When 14 students and two professors traveled to Washington, D.C., this spring to learn about the 1942 executive order that allowed forced internment of Japanese Americans, the exhibit at the National Museum of American History seemed especially timely.

For one thing, Professor Franklin Odo said, “I don’t have to tell anybody what an executive order is anymore”—students hear about them on the news every day.

Jingwen Zhang ’18 sees justifications for wartime internment echoed in current efforts to place legal restrictions on Muslim immigrants to the United States, many of whom come from Asia. When she took Odo’s course “World War II and Japanese Americans” in 2016, the class traveled to Yale to see a different exhibit on Japanese American internment.

These field trips are examples of how Odo and a fellow professor, Robert Hayashi, are accelerating the evolution of American studies at Amherst, giving students a more nuanced, inclusive understanding of American history, culture and law.

Hayashi, an associate professor of American studies, brought in Odo as a visiting John J. McCloy Professor in 2015. This was shortly before the Amherst Uprising and its campuswide discussions of race and belonging. “Asian American students,” Odo says, “were among those who saw the need for Amherst College to address issues of race.”

So he helps to address them in his courses. In addition to “World War II and Japanese Americans,” he teaches “Race and Public History/Memory,” focusing on the Chinese Exclusion Act of 1882—“the first time in our history,” he says, “that we defined a national/ethnic/racial group as unwelcome to enter as immigrants”—and on the 1893 U.S.-inspired overthrow of the Hawaiian Kingdom.

At Zhang’s request, Odo also led a special topics course in which five students delved into topics in Asian/Pacific American studies.

The College has now extended Odo’s professorship for three more years. This fall he will co-teach a new course with Lecturer Wendy Bergoffen (who is married to Hayashi) on the intersections of Asian American and Jewish American experience.

Such courses reflect a national trend of incorporating into American studies work that was previously done in ethnic studies departments. More broadly, Amherst’s American studies department—founded in 1948 as one of the first in the country—has become increasingly inclusive of issues of race, ethnicity and transnationalism.
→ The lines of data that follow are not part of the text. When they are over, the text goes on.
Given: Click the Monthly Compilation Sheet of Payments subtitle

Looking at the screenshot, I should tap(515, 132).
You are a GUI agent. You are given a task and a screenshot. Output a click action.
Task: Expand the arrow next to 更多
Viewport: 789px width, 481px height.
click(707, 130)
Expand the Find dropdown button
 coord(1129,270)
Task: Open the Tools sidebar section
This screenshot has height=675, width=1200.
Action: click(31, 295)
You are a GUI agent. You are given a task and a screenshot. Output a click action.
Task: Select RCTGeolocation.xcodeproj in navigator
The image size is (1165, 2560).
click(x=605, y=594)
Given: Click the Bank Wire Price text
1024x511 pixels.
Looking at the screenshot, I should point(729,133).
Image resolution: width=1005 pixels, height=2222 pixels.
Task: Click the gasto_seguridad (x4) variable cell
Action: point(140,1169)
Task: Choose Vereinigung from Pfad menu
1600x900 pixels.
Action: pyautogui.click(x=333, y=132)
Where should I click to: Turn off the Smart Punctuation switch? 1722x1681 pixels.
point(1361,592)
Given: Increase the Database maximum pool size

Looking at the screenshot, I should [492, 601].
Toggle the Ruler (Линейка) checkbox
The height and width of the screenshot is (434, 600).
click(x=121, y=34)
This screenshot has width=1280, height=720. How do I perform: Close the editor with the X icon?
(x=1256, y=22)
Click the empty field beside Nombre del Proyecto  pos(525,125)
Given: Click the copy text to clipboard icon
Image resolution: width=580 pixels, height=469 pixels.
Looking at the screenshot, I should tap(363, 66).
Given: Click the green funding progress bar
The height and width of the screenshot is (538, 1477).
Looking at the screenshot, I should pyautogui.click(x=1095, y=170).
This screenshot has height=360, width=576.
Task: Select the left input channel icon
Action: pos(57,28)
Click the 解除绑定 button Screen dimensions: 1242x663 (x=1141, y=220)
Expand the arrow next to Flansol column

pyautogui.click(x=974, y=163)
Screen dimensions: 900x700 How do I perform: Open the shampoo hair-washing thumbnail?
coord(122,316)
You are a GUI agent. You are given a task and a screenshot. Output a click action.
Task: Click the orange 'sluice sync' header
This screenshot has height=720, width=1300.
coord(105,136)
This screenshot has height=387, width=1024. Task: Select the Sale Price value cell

Hayashi says his own position came about because students wanted more courses on Asian Americans. Since his arrival in 2008, he has developed, among other offerings, “Reading Asian American” and the First-Year Seminar “Making Asians: Asian American in Literature and Law.”

Today, students including Emily Ye ’20 are helping to lead the effort for more such courses, and for the hiring of a tenure-track professor who specializes in Asian American studies.

“In elementary, middle and high school history curriculums, Asian Americans are largely glossed over—I recall there being one sentence in my U.S. history textbook about Japanese internment,” says Ye, who grew up in San Antonio. While Hayashi’s and Odo’s students come from many different backgrounds, Ye is among those who find their courses personally resonant: college has been her first opportunity “to be deeply exposed to the history of people who are just like me—Asian American.”